19 July 2007

What's the Use of a Crummy Translation?

I'm currently visiting Microsoft Research Asia (in Beijing) for two weeks (thanks for having me, guys!). I speak basically no Chinese. I took one half of a semester about 6 years ago. I know much more Japanese; enough so that I can read signs that indicate direction, dates and times, but that's about it... the remainder is too divergent for me to make out at all (perhaps a native Japanese speaker would feel differently, but certainly not a gaijin like me).
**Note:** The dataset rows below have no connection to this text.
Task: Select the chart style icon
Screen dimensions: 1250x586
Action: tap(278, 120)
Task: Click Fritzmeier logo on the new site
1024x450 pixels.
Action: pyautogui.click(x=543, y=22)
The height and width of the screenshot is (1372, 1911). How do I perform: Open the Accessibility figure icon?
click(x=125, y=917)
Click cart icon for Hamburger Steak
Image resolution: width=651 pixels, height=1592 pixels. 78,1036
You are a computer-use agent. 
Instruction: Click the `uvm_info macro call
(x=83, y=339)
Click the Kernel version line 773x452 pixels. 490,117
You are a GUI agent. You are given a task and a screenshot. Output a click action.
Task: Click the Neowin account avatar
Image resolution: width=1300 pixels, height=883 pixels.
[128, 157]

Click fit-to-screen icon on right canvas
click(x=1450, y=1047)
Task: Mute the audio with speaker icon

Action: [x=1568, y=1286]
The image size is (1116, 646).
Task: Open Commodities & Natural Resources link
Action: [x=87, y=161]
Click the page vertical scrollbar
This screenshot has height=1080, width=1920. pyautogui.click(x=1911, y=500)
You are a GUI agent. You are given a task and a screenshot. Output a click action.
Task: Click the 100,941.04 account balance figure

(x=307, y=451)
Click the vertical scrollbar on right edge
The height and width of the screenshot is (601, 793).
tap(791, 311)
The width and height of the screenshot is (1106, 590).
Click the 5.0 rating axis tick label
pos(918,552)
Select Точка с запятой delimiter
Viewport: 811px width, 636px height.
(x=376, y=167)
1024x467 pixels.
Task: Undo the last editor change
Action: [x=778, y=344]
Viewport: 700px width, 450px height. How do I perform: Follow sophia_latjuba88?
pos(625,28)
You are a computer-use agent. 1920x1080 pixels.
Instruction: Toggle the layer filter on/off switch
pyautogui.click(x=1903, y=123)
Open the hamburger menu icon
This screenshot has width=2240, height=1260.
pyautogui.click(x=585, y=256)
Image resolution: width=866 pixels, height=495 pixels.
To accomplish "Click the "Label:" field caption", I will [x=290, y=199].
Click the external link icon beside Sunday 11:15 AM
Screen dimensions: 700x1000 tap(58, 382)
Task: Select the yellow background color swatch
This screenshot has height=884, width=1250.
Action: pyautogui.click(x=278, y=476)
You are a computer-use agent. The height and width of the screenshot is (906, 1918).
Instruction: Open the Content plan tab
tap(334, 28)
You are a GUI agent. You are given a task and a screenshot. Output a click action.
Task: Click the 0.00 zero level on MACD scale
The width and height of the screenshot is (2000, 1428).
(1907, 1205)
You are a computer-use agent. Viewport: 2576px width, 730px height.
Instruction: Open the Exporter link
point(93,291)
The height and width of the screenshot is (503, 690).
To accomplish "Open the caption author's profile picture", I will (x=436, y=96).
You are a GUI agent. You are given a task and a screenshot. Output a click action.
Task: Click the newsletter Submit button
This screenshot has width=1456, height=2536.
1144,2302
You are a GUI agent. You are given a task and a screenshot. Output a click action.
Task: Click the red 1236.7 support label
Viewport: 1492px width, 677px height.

My experience here has reminded me of a paper that Ken Church and Ed Hovy wrote almost 15 years ago now, Good Applications for Crummy Machine Translation. I'm not sure how many people have read it recently, but it essentially makes the following point: MT should enter the users world in small steps, only insofar as it is actually going to work. To say that MT quality has improved significantly in 15 years is probably already an understatement, but it is still certainly far from something that can even compare to translation quality of a human, even in the original training domain.

That said, I think that maybe we are a bit too modest as a community. MT output is actually relatively readable these days, especially for relatively short input sentences. The fact that "real world companies" such as Google and LanguageWeaver seem to anticipate making a profit off of MT shows that at least a few crazies out there believe that it is likely to work well enough to be useful.

At this point, rather than gleefully shouting the glories of MT, I would like to point out the difference between the title of this post and the title of the Church/Hovy paper. I want to know what to do with a crummy translation. They want to know what to do with crummy machine translation. This brings me back to the beginning of this post: my brief experience in Beijing. (Discourse parsers: I challenge you to get that dependency link!)
  • This voucher can not be encashed and can be used for one sitting only.
  • The management reserves the right of explanation.
  • Office snack is forbidden to take away.
  • Fizzwater bottles please recycle.
The first two are at my hotel, which is quite upscale; the second two are here on the fridge at Microsoft. There are so many more examples, in subway stations, on the bus, on tourism brochures, in trains, at the airport, I could go on collecting these forever. The interesting this is that although two of these use words that aren't even in my vocabulary (encashed and fizzwater), one is grammatical but semantically nonsensical (what are they explaining?) and one is missing an indirect object (but if it had one, it would be semantically meaningless), I still know what they all mean. Yes, they're sometimes amusing and worth a short chuckle, but overall the important points are gotten across: no cash value; you can be kicked out; don't steal snacks; recycle bottles.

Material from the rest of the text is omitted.